While such developments are difficult to predict, the fact remains that this action in the House takes a theoretical proposal to limit GRATs one significant step closer to enactment into law.

GRATs are not for everyone, and there is probably no reason why this pending legislation should encourage someone to create a GRAT who would not otherwise do so.  However, for those for whom a GRAT at this time makes sense or those who have a pattern of creating GRATs from time to time, it may now be important to consider acting sooner rather than later to finalize the creating and funding of a GRAT or GRATs.

The Grantor’s Exchange of GRAT Assets

Short-term GRATs are often preferred to reduce the obvious mortality risk, but they are sometimes also seen as the appropriate response to the volatility of the value of GRAT assets.  A GRAT “works” when the assets in the GRAT greatly increase in value, especially in the first twelve months before the first annuity payment is due.  The upward potential of such assets is sometimes accompanied by downward volatility.

Volatility of value can and should be monitored and managed, without regard to the length of the GRAT term.  A common technique for this purpose is the grantor’s exchange of all or some of the highly appreciated GRAT assets for assets of equivalent value, but not necessarily equivalent volatility or equivalent income tax basis.  The exchange is often accomplished pursuant to the grantor’s reserved power under section 675(4)(C) of the Internal Revenue Code.  Such an exchange can also permit the grantor, often as the GRAT nears its termination, to swap into a GRAT less rapidly appreciating but valuable assets the grantor really wants to transfer to the next generation, and in any event an exchange can make the more rapidly appreciating asset withdrawn from the GRAT available for the funding of a new GRAT or GRATs.  Such exchanges with an existing GRAT to emulate the creation of new GRATs will be even more important if the GRAT is required to have a minimum ten-year term.

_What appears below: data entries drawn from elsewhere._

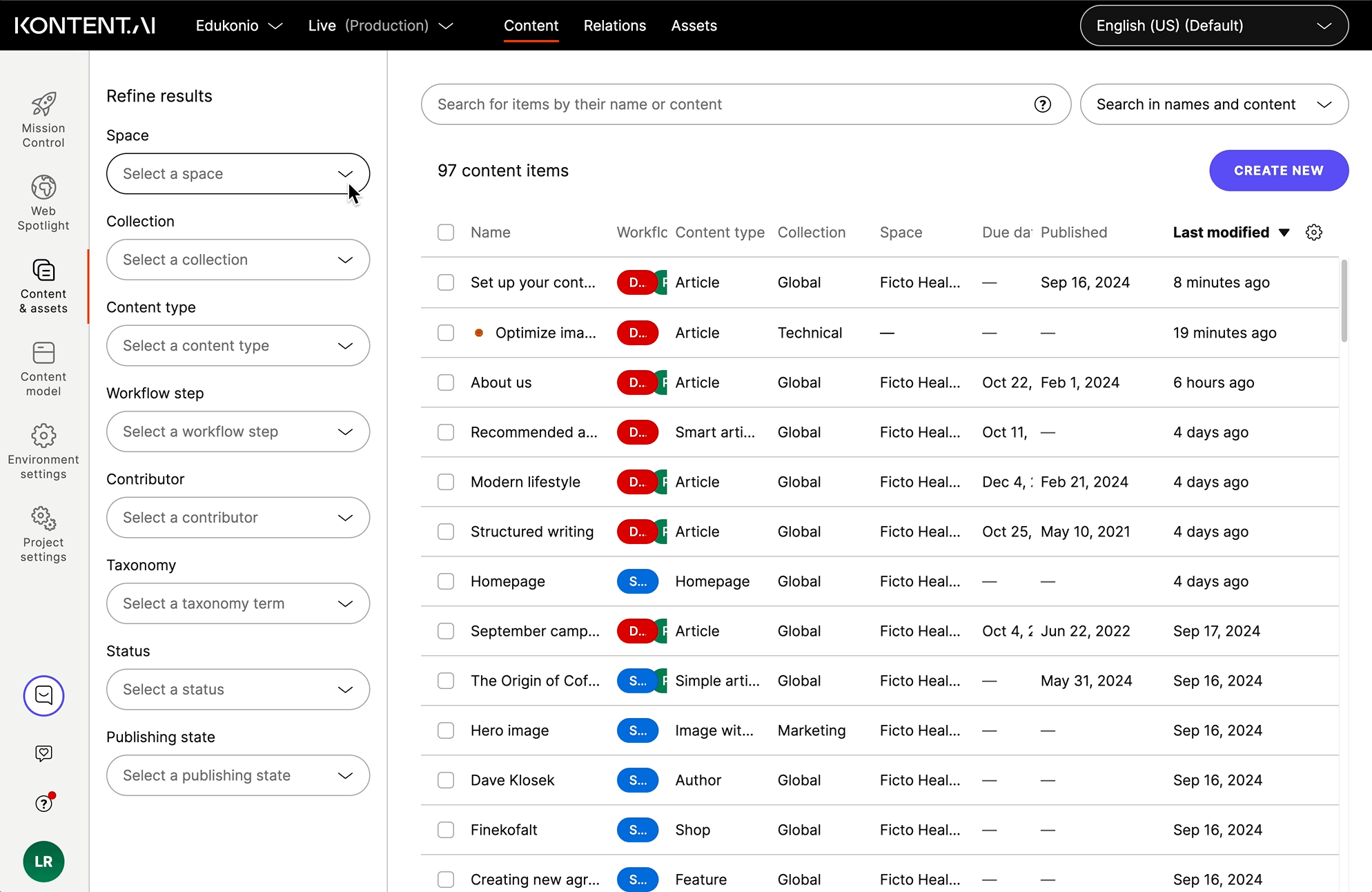This screenshot has height=892, width=1372.
Task: Open Environment settings in the sidebar
Action: click(43, 449)
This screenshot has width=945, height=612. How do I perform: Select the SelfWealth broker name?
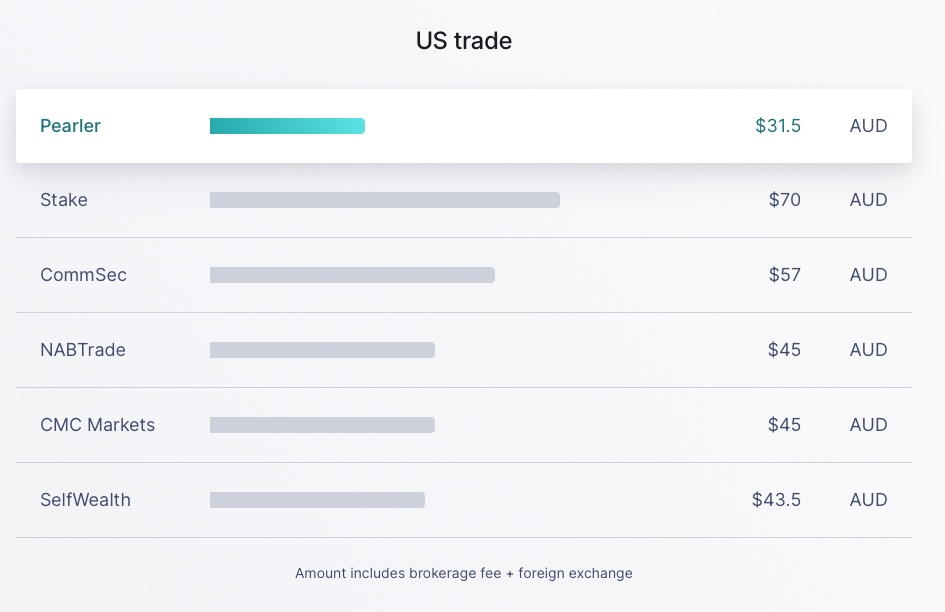(x=85, y=500)
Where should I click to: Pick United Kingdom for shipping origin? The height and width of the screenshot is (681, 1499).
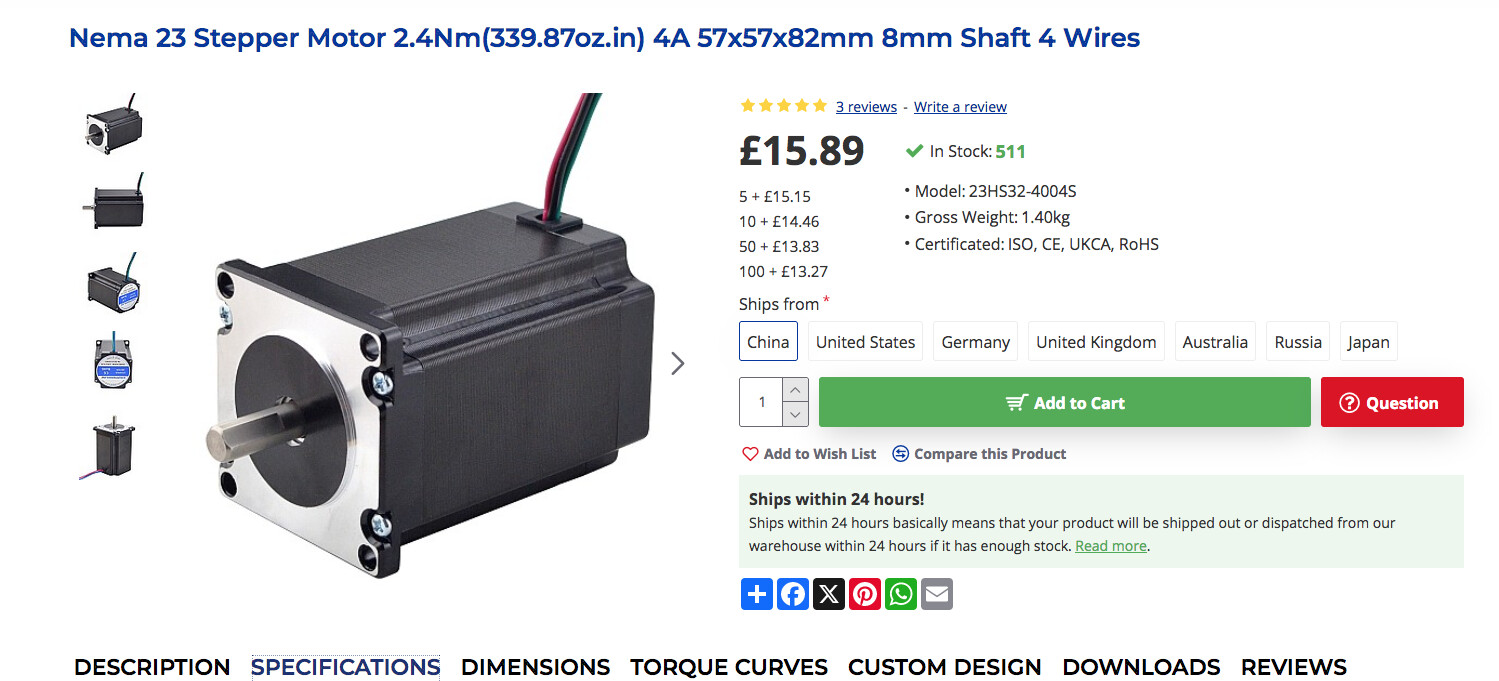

There is no known prohibition on such exchanges, and the grantor trust status of the typical GRAT permits such exchanges without concern for unwelcome income tax consequences.  Such exchanges used to be popular near the end of the term of qualified personal residence trusts (QPRTs), often to swap high-basis assets into the QPRT to be passed to the grantor’s children while returning the residence to the grantor to own and occupy until death, when it would receive a stepped-up basis.  Under Reg. § 25.2702-5(c)(9), QPRT governing instruments have been required to prohibit such exchanges since May 1996.  Again, there is no known inclination at this time to impose, by regulation, a similar prohibition on GRATs.  But again there are no guarantees, and such a prohibition would not be an unusual development.  Therefore, while a client who is considering creating a short-term GRAT now is well advised to act sooner rather than later, even the client who for any reason might be considering a ten-year GRAT after such a minimum term is in place will probably also be well advised to act sooner rather than later.  Things will never be dull.